Narayan notes that they have witnessed several cases where a majority of women suffer from obesity by the time they reach elementary school and adolescence. While reporting to the FoxNews.com, Ruth and OC Hubert chair of Global Health and a professor of medicine and epidemiology at Emory University said that it is unclear as to why children develop obesity at the first time, especially at a younger age.
Solveig Cunningham, a co-author and an assistant professor at Rollins School of public health, in conjunction with Narayan made use of the data collected by the U.S. Department of Education to analyze the weight and height measurements of 7,738 kids who were enrolled in the Early Childhood Longitudinal Study of U.S. study Class of 1998-1999. The study made a follow-up of the children from kindergarten (when approximately 5 years) to the 8th grade when they were aged 14.
By utilizing growth charts which were developed by the Center for Disease Control and Prevention (CDC), the researchers found out that each kid’s body-mass index (BMI) gradually changed with time. They ranked the children in different categories which were normal weight, overweight (85 percentile of BMI), and obese (95 percentile BMI)

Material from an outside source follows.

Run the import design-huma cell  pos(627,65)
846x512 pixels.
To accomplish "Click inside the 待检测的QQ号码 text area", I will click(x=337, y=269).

Initially, on entering the kindergarten, 12% of the children fell under the obese category while 14% were considered as being overweight. From the children who initially fell under the normal category, only 8% became obese by the time they were in the 8th grade (14 years). However, 32% of the overweight children at kindergarten became obese by the time they reached the 8th grade.
Narayan says that the biggest risk of getting obese from the ages of 5 to 14 is propelled by the children entrance at kindergarten while overweight. He adds that such children are born while large or become overweight by the time they hit the age of 5, noting that something undercover happens at early childhood which keeps them on the track to obesity later in life.
From the findings, it was also observed that cases of obesity decreased* with age during elementary school years and that the rates of obesity incidences varied with race, ethnicity and socioeconomic status.
Statistics from the CDC indicate that obesity has tripled in adolescents and doubled in children during the last three decades. Surprisingly, more than a third of children and adolescents were considered as obese or being overweight in 2010. From this statistics, Narayan argued that there is need to put more focus on the overall wellbeing of kids during the early stages of their lives.
The focus should not just be on the weight, Narayan said, adding that healthy nutrition and physical activity should also be given consideration. He also gives an opinion that obesity could be a farfetched issue that comes even before a child gets out of the mother’s womb.